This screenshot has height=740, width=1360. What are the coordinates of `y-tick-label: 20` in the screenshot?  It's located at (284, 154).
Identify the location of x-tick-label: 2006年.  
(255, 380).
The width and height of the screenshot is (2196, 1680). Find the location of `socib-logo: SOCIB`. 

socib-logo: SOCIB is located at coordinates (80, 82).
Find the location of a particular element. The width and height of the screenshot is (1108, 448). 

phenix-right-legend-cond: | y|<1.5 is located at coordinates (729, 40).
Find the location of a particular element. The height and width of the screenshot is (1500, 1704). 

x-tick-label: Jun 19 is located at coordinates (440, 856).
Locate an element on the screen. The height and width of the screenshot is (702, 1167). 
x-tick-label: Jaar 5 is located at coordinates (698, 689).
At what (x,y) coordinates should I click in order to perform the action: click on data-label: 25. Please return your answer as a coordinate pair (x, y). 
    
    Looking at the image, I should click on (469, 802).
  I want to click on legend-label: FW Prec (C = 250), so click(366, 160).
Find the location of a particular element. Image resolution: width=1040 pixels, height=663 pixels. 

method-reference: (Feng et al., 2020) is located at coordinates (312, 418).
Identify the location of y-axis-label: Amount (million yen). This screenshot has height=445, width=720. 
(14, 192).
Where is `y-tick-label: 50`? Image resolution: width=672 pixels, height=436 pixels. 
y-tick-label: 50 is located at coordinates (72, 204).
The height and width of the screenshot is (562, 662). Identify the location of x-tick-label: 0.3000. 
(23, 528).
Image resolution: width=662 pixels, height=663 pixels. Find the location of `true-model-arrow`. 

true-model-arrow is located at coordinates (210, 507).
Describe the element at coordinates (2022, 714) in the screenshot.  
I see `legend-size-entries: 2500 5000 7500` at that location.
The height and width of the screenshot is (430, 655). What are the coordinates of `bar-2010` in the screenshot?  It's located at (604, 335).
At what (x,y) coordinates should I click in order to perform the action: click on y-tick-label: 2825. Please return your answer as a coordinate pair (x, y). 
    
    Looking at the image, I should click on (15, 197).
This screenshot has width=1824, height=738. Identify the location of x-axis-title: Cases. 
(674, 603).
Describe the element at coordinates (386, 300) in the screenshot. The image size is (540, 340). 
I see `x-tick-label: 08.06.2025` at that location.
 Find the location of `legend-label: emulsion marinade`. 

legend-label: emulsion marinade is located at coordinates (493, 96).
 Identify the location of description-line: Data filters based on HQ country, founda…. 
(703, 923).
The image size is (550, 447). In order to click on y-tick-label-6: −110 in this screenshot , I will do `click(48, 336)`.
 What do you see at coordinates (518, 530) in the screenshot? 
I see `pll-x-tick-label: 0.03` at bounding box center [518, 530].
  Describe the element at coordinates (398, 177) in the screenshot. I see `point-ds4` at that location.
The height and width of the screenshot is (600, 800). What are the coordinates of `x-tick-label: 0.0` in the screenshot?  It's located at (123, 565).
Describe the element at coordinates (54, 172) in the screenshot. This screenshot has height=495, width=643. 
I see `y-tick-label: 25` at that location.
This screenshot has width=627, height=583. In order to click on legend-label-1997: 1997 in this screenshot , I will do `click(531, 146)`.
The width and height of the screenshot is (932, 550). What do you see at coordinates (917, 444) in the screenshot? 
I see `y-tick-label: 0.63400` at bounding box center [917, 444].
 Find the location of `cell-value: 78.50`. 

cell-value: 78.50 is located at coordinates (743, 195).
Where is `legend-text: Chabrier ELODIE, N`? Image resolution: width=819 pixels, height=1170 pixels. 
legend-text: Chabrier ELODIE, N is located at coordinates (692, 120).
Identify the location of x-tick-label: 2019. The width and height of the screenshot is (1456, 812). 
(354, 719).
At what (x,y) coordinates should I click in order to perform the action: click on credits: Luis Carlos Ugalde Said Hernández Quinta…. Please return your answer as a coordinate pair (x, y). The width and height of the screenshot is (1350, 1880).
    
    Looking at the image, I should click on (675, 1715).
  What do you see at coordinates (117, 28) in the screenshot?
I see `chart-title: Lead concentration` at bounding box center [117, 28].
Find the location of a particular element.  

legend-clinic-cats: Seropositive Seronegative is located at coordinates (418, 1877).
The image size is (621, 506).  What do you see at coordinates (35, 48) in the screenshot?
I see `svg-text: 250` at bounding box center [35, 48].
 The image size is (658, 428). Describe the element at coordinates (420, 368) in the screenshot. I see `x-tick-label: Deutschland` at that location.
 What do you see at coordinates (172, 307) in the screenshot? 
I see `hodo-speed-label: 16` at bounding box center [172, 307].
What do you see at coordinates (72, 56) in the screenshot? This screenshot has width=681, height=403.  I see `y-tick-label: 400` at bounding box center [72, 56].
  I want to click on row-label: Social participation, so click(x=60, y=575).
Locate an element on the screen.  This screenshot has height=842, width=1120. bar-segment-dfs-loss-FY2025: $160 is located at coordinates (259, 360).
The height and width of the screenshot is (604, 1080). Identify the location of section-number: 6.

- **Directive**
Please identify every line of the entries above that contains the word "text", and copy each of those lines.

- **Answer box**
Where is `legend-text: Chabrier ELODIE, N`? Image resolution: width=819 pixels, height=1170 pixels. 
legend-text: Chabrier ELODIE, N is located at coordinates (692, 120).
I see `svg-text: 250` at bounding box center [35, 48].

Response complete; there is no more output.